--- DATASET EXTRACT Enclosed Below ---

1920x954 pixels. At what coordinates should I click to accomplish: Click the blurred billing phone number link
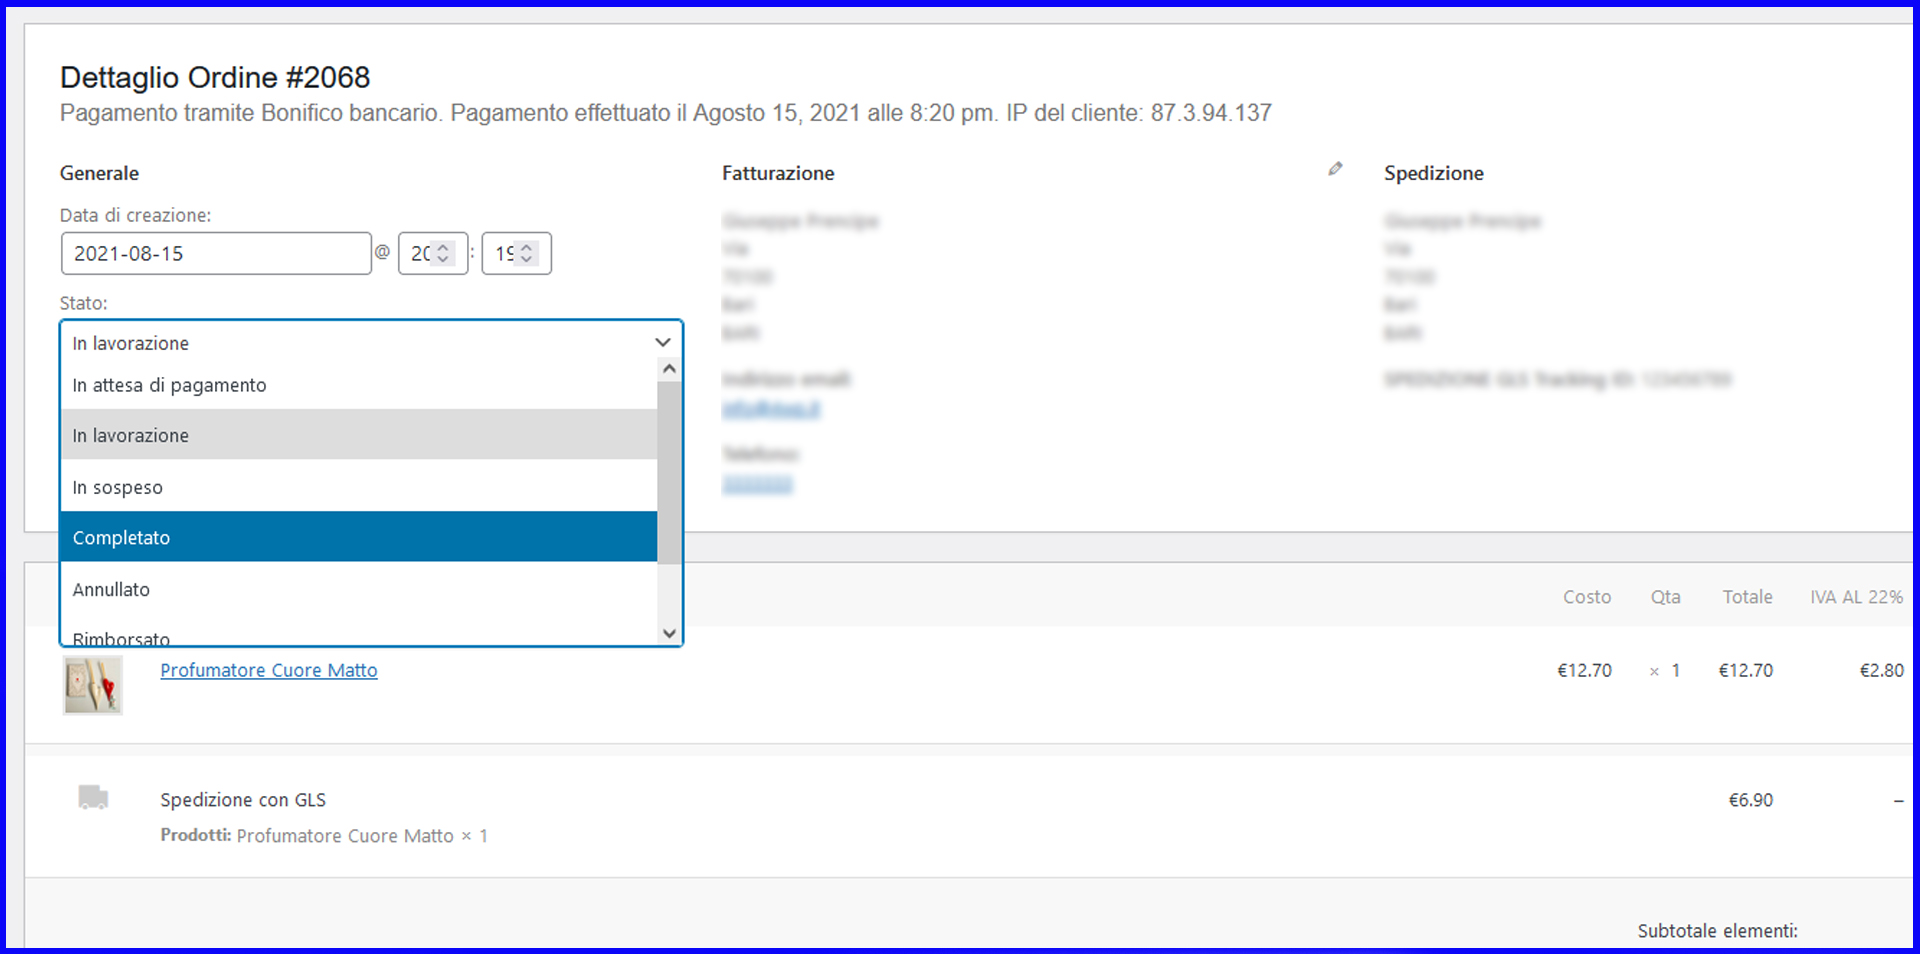(757, 485)
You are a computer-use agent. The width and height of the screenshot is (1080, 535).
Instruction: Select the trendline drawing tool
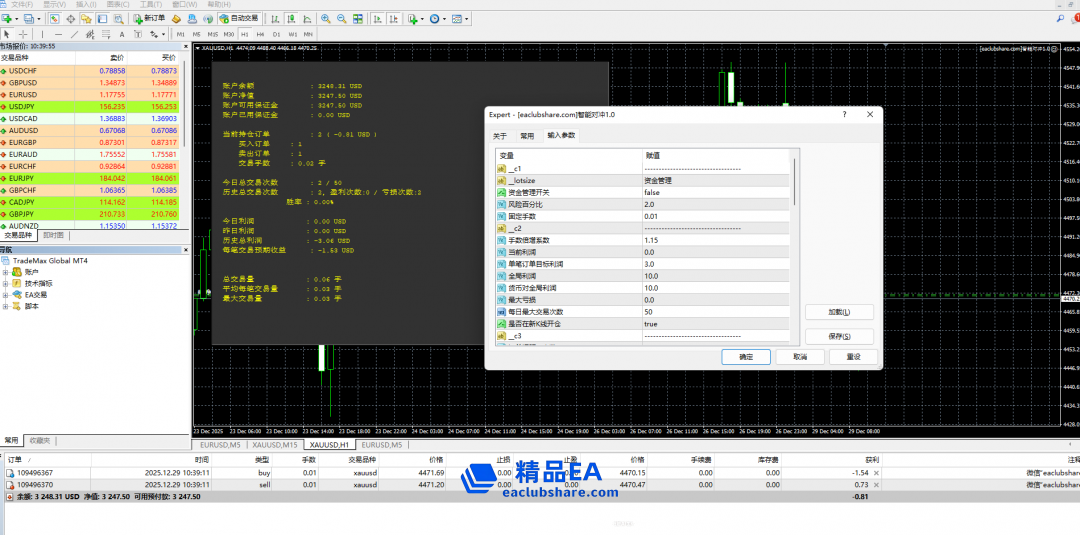[x=76, y=34]
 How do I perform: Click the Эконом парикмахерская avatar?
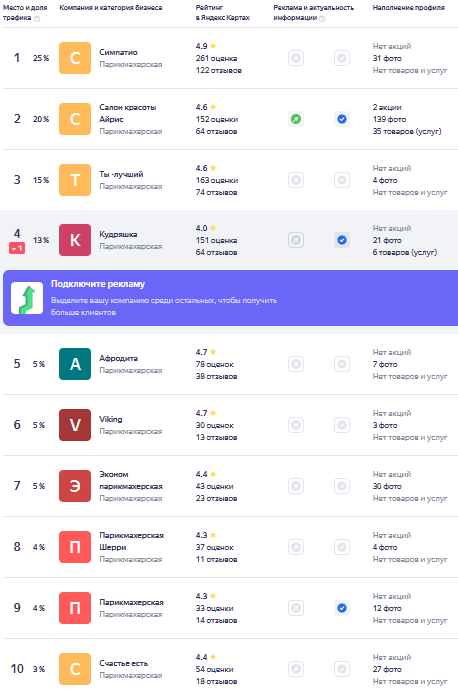pos(75,486)
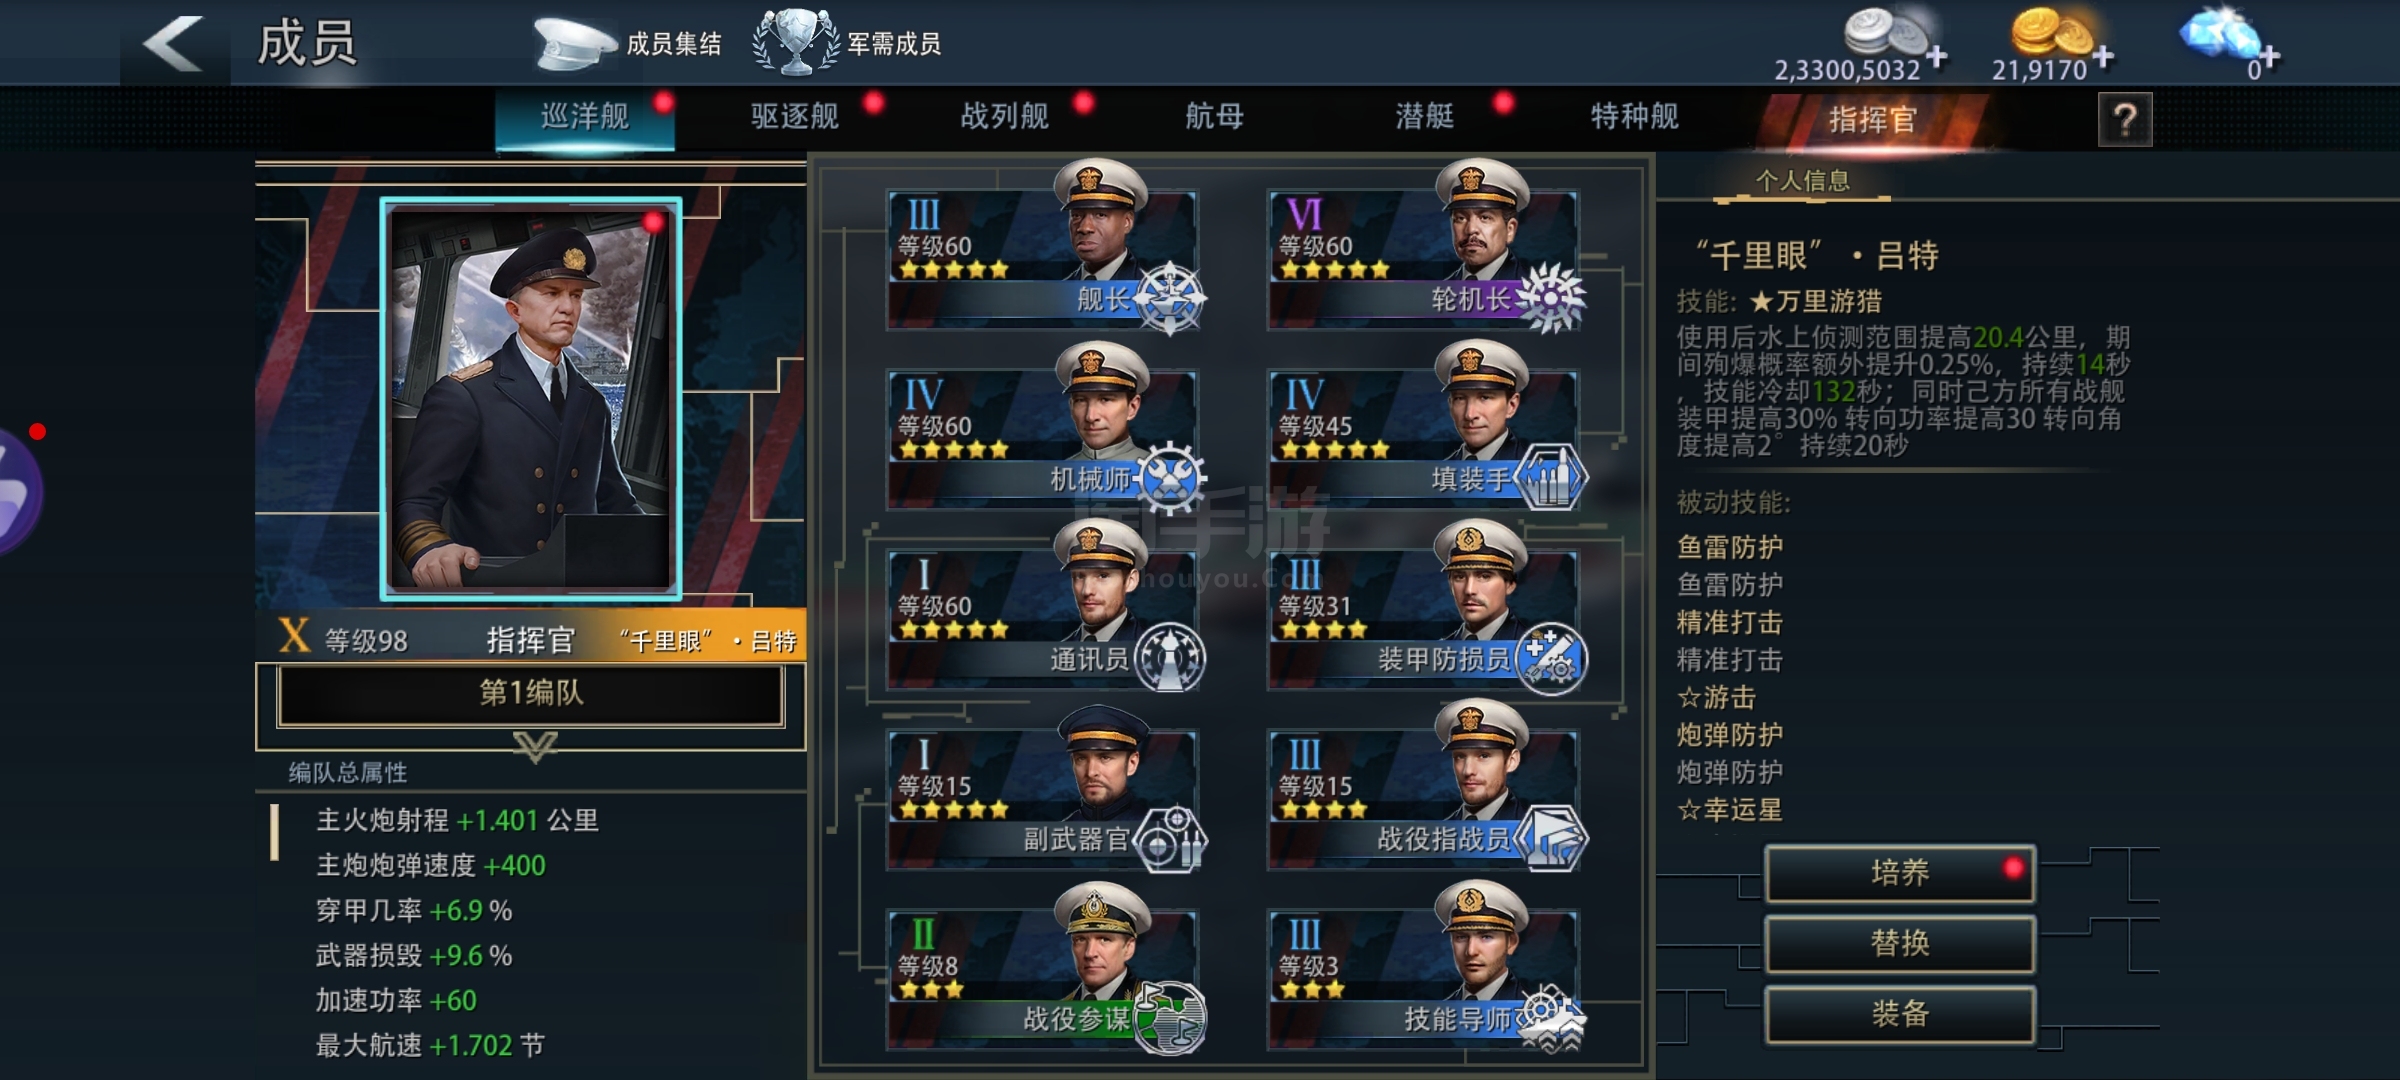Open help via the question mark icon
This screenshot has width=2400, height=1080.
(x=2125, y=120)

--- End of Enclosed DATASET EXTRACT ---

• PROBLEM DETAILS
Write the material out again exactly as it appears, dropping the pictures.

• ANSWER TO THE EXERCISE
1920x954 pixels. At what coordinates should I click to accomplish: Click the blurred billing phone number link
(757, 485)
You are a computer-use agent. The width and height of the screenshot is (1080, 535).
Instruction: Select the trendline drawing tool
[x=76, y=34]
 How do I perform: Click the Эконом парикмахерская avatar?
pos(75,486)
Open help via the question mark icon
This screenshot has width=2400, height=1080.
(x=2125, y=120)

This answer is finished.